8:07: The band forms up. I have been shifted to the opposite side of where I was briefed. I have no certainty of where I’m marching or supposed to stop. I look confident and decisive, nonetheless. My line ends up in the correct spot. I am ready for the ceremony.
8:55: We are in place for the ceremony. There are several prominent folks scheduled to speak about the “Hiring Our Heroes” program. One of whom is Medal of Honor recipient Dakota Meyer.
9:20: Dakota Meyer takes to the podium. Moments before, the story of how he was awarded the Medal of Honor is told in great detail. It is difficult not to get choked up in the moment. Hero is a word that gets thrown around a lot, but I cannot think of a better example than Dakota Meyer.

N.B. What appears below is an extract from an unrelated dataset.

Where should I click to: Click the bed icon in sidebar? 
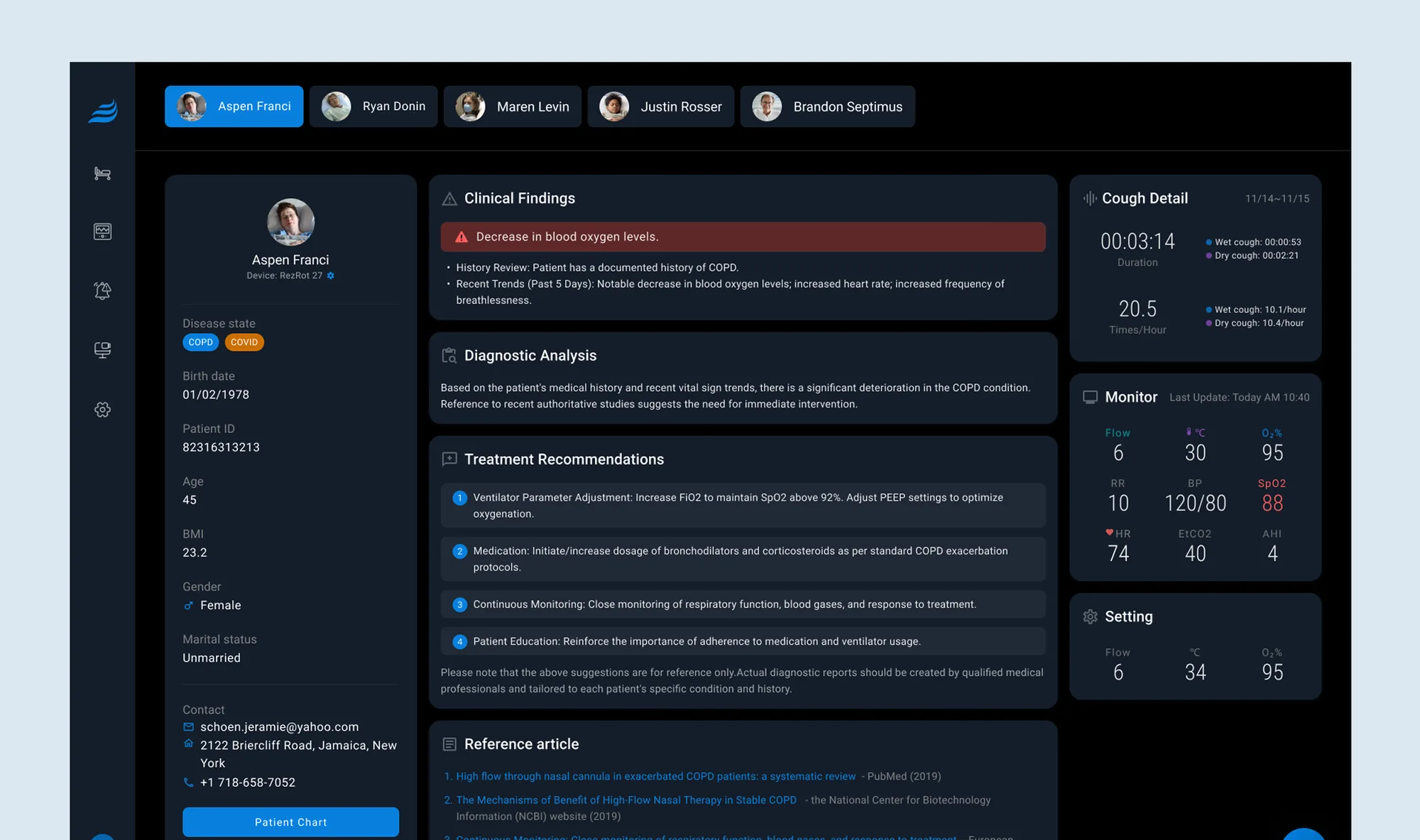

9:30: The band’s performance of God Bless America marks the end of the ceremony. We are done with TV filming until noon. We are told to stay in the armory in case the plans change. Smart phones were invented for this sort of situation.
10:00: We learn that our next spot has been moved. We now have 10 minutes to get in place. I am suddenly quite relieved I didn’t sneak out to get a burrito.
10:10: We perform Americans We for our final spot. It was a very early, but rewarding morning.
Afterwards: By the time I sat down to eat lunch, I had been up over nine hours. But I felt good knowing I’d been part of such an important event. I later heard from my mother and aunt that they saw me on national television. Not a bad day at the office! I should have gone to bed early that night, but instead I stayed up watching hockey. (What can I say? The Devils needed me.) When I finally did hit the sack, I slept well knowing the West Point Band did a job well done.